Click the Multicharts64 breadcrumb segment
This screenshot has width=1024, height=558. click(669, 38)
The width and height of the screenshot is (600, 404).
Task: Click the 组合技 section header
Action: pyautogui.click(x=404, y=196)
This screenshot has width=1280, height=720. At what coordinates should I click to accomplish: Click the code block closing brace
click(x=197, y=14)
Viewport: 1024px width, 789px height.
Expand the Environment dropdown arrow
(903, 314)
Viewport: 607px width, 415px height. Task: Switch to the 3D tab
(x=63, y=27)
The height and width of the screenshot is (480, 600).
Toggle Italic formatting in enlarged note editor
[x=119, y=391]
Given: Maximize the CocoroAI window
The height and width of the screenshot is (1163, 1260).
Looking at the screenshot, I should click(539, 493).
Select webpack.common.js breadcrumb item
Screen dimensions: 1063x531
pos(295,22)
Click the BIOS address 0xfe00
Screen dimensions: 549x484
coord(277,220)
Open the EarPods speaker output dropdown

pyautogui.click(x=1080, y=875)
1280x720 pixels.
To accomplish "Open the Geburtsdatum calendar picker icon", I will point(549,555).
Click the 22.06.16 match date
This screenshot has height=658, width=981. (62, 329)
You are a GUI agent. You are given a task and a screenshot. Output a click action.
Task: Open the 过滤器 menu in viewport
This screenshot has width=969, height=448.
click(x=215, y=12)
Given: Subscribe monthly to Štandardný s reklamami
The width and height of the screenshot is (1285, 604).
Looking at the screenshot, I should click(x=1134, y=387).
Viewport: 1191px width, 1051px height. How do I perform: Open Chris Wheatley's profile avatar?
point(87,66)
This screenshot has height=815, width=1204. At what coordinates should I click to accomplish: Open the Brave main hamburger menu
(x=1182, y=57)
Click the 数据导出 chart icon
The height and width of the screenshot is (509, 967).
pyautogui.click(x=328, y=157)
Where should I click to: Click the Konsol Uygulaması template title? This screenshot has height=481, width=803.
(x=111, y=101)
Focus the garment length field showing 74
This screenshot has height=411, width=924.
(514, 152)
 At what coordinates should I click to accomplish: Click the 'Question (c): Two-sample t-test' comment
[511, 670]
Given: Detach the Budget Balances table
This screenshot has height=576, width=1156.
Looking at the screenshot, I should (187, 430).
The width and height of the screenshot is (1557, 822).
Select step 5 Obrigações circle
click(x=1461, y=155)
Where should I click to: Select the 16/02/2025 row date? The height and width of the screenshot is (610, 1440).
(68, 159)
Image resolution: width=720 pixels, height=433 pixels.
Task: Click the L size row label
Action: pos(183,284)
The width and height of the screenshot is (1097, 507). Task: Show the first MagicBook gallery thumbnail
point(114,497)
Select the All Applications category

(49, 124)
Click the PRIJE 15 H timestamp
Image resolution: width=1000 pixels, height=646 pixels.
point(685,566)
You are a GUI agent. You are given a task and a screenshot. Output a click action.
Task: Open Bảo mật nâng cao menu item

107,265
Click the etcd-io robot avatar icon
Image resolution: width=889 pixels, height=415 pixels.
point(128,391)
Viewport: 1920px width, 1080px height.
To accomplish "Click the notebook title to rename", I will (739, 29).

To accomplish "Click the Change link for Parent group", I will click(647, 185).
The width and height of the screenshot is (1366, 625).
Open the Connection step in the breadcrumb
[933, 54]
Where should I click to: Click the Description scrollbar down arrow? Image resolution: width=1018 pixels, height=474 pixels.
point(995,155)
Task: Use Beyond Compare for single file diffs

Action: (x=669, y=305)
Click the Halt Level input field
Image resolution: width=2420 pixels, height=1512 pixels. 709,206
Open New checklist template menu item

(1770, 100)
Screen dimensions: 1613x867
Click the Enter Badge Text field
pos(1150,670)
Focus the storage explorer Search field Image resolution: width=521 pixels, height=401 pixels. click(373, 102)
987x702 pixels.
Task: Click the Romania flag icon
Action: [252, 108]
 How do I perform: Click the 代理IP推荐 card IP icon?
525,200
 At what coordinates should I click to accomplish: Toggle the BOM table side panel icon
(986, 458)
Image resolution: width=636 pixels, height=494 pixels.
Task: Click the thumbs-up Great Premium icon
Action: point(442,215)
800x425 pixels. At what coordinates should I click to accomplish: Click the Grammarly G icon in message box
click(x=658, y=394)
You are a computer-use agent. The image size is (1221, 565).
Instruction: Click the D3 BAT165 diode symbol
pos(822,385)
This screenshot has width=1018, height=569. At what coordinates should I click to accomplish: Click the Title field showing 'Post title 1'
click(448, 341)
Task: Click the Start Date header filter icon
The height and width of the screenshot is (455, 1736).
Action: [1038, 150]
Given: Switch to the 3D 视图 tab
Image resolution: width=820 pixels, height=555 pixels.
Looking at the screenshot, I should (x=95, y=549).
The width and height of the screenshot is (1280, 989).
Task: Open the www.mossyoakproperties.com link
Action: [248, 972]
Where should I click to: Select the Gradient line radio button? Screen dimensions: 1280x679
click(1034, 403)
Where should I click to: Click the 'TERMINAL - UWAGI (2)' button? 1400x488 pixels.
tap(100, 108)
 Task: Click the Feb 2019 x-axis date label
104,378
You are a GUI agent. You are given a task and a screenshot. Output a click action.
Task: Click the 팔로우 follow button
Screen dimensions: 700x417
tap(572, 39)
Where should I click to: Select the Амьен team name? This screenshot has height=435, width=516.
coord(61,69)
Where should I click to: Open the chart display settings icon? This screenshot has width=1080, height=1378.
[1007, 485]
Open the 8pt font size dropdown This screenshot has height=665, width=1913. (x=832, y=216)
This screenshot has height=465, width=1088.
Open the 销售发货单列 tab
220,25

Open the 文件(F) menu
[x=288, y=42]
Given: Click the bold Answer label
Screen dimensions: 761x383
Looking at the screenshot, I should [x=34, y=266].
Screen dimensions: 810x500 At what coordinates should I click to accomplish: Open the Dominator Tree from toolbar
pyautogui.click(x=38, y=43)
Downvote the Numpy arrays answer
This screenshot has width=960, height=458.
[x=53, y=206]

§ **Work instructions**
Your reply should contain every record, unchanged and complete.

§ **Task response**
Click the Multicharts64 breadcrumb segment
This screenshot has width=1024, height=558. click(669, 38)
The width and height of the screenshot is (600, 404).
Task: Click the 组合技 section header
Action: pyautogui.click(x=404, y=196)
This screenshot has width=1280, height=720. At what coordinates should I click to accomplish: Click the code block closing brace
click(x=197, y=14)
Viewport: 1024px width, 789px height.
Expand the Environment dropdown arrow
(903, 314)
Viewport: 607px width, 415px height. Task: Switch to the 3D tab
(x=63, y=27)
The height and width of the screenshot is (480, 600).
Toggle Italic formatting in enlarged note editor
[x=119, y=391]
Given: Maximize the CocoroAI window
The height and width of the screenshot is (1163, 1260).
Looking at the screenshot, I should click(539, 493).
Select webpack.common.js breadcrumb item
Screen dimensions: 1063x531
pos(295,22)
Click the BIOS address 0xfe00
Screen dimensions: 549x484
coord(277,220)
Open the EarPods speaker output dropdown

pyautogui.click(x=1080, y=875)
1280x720 pixels.
To accomplish "Open the Geburtsdatum calendar picker icon", I will point(549,555).
Click the 22.06.16 match date
This screenshot has height=658, width=981. (62, 329)
You are a GUI agent. You are given a task and a screenshot. Output a click action.
Task: Open the 过滤器 menu in viewport
This screenshot has width=969, height=448.
click(x=215, y=12)
Given: Subscribe monthly to Štandardný s reklamami
The width and height of the screenshot is (1285, 604).
Looking at the screenshot, I should click(x=1134, y=387).
Viewport: 1191px width, 1051px height. How do I perform: Open Chris Wheatley's profile avatar?
point(87,66)
This screenshot has height=815, width=1204. At what coordinates should I click to accomplish: Open the Brave main hamburger menu
(x=1182, y=57)
Click the 数据导出 chart icon
The height and width of the screenshot is (509, 967).
pyautogui.click(x=328, y=157)
Where should I click to: Click the Konsol Uygulaması template title? This screenshot has height=481, width=803.
(x=111, y=101)
Focus the garment length field showing 74
This screenshot has height=411, width=924.
(514, 152)
 At what coordinates should I click to accomplish: Click the 'Question (c): Two-sample t-test' comment
[511, 670]
Given: Detach the Budget Balances table
This screenshot has height=576, width=1156.
Looking at the screenshot, I should (187, 430).
The width and height of the screenshot is (1557, 822).
Select step 5 Obrigações circle
click(x=1461, y=155)
Where should I click to: Select the 16/02/2025 row date? The height and width of the screenshot is (610, 1440).
(68, 159)
Image resolution: width=720 pixels, height=433 pixels.
Task: Click the L size row label
Action: pos(183,284)
The width and height of the screenshot is (1097, 507). Task: Show the first MagicBook gallery thumbnail
point(114,497)
Select the All Applications category

(49, 124)
Click the PRIJE 15 H timestamp
Image resolution: width=1000 pixels, height=646 pixels.
point(685,566)
You are a GUI agent. You are given a task and a screenshot. Output a click action.
Task: Open Bảo mật nâng cao menu item

107,265
Click the etcd-io robot avatar icon
Image resolution: width=889 pixels, height=415 pixels.
point(128,391)
Viewport: 1920px width, 1080px height.
To accomplish "Click the notebook title to rename", I will (739, 29).

To accomplish "Click the Change link for Parent group", I will click(647, 185).
The width and height of the screenshot is (1366, 625).
Open the Connection step in the breadcrumb
[933, 54]
Where should I click to: Click the Description scrollbar down arrow? Image resolution: width=1018 pixels, height=474 pixels.
point(995,155)
Task: Use Beyond Compare for single file diffs

Action: (x=669, y=305)
Click the Halt Level input field
Image resolution: width=2420 pixels, height=1512 pixels. 709,206
Open New checklist template menu item

(1770, 100)
Screen dimensions: 1613x867
Click the Enter Badge Text field
pos(1150,670)
Focus the storage explorer Search field Image resolution: width=521 pixels, height=401 pixels. click(373, 102)
987x702 pixels.
Task: Click the Romania flag icon
Action: [252, 108]
 How do I perform: Click the 代理IP推荐 card IP icon?
525,200
 At what coordinates should I click to accomplish: Toggle the BOM table side panel icon
(986, 458)
Image resolution: width=636 pixels, height=494 pixels.
Task: Click the thumbs-up Great Premium icon
Action: point(442,215)
800x425 pixels. At what coordinates should I click to accomplish: Click the Grammarly G icon in message box
click(x=658, y=394)
You are a computer-use agent. The image size is (1221, 565).
Instruction: Click the D3 BAT165 diode symbol
pos(822,385)
This screenshot has width=1018, height=569. At what coordinates should I click to accomplish: Click the Title field showing 'Post title 1'
click(448, 341)
Task: Click the Start Date header filter icon
The height and width of the screenshot is (455, 1736).
Action: [1038, 150]
Given: Switch to the 3D 视图 tab
Image resolution: width=820 pixels, height=555 pixels.
Looking at the screenshot, I should (x=95, y=549).
The width and height of the screenshot is (1280, 989).
Task: Open the www.mossyoakproperties.com link
Action: [248, 972]
Where should I click to: Select the Gradient line radio button? Screen dimensions: 1280x679
click(1034, 403)
Where should I click to: Click the 'TERMINAL - UWAGI (2)' button? 1400x488 pixels.
tap(100, 108)
 Task: Click the Feb 2019 x-axis date label
104,378
You are a GUI agent. You are given a task and a screenshot. Output a click action.
Task: Click the 팔로우 follow button
Screen dimensions: 700x417
tap(572, 39)
Where should I click to: Select the Амьен team name? This screenshot has height=435, width=516.
coord(61,69)
Where should I click to: Open the chart display settings icon? This screenshot has width=1080, height=1378.
[1007, 485]
Open the 8pt font size dropdown This screenshot has height=665, width=1913. (x=832, y=216)
This screenshot has height=465, width=1088.
Open the 销售发货单列 tab
220,25

Open the 文件(F) menu
[x=288, y=42]
Given: Click the bold Answer label
Screen dimensions: 761x383
Looking at the screenshot, I should [x=34, y=266].
Screen dimensions: 810x500 At what coordinates should I click to accomplish: Open the Dominator Tree from toolbar
pyautogui.click(x=38, y=43)
Downvote the Numpy arrays answer
This screenshot has width=960, height=458.
[x=53, y=206]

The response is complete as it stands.